Sono romano da tre generazioni, ma il mio DNA è un vero patchwork. La famiglia di mio padre proviene dal basso Veneto, da parte di mamma sono mezzo siculo e mezzo napoletano. Ho ancora casa nel paese di origine del mio nonno paterno, in piena "Legaland", so bene cosa significa essere chiamato terrone ed essere considerato inferiore. Odio qualsiasi forma di razzismo e di campanilismo, la cultura napoletana mi fa impazzire, così come apprezzo il loro meraviglioso dialetto. La Napoli calcistica, però, mi crea molti problemi. L'allenatore, un livornesaccio di porto, cresciuto nel clima "portualmente anticlericale" della patria del Vernacoliere, costretto a far vedere bene alle telecamere di Sky come tocca la figurina di San Gennaro. Il tifoso che dopo IL FURTO dello scorso anno mostra la figurina di Padre Pio, inquadrato in primo piano. L'isteria e i berci sguiati del codazzo di pseudogiornalisti al seguito del ciuccio, una tifoseria violenta e becera come nessun'altra in Italia, un presidente di una volgarità assolutamente non degna del signore che fu suo padre. La Napoli calcistica è una riomma al quadrato, forse al cubo. Tutto quello che vale per gli adoratori del cappetano e di cappetan passato prossimo (o se preferite cappetan Bosman, o cappetan parametro), per l'ambiente napoletano è disgustosamente amplificato, quasi a fornire una giustificazione possibile alle posizioni filosofiche di grandi pensatori, quali Calderoli, Borghezio & c.

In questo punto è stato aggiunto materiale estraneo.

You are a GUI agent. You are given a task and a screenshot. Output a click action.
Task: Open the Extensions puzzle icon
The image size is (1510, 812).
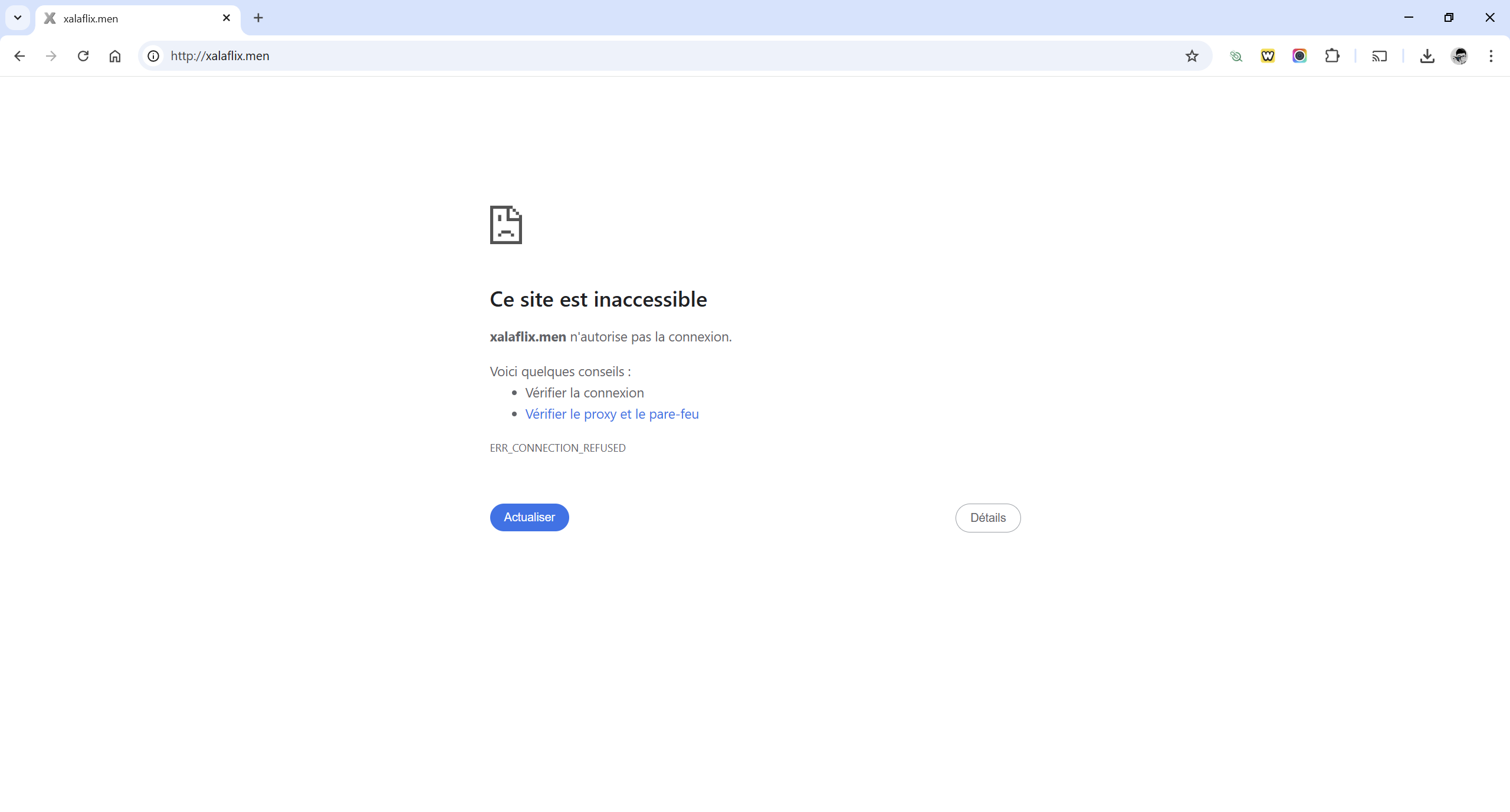[x=1332, y=56]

Peccato, peccato davvero, perché stiamo parlando di una città con un passato meraviglioso e delle potenzialità enormi, infinite, per la quale ho sempre provato enorme simpatia.
Tornando strettamente ad Auriemma, degno cantore dell'ambiente sopra descritto, straconcordo, basterebbero quelle poche sillabe a farglli meritare una radiazione.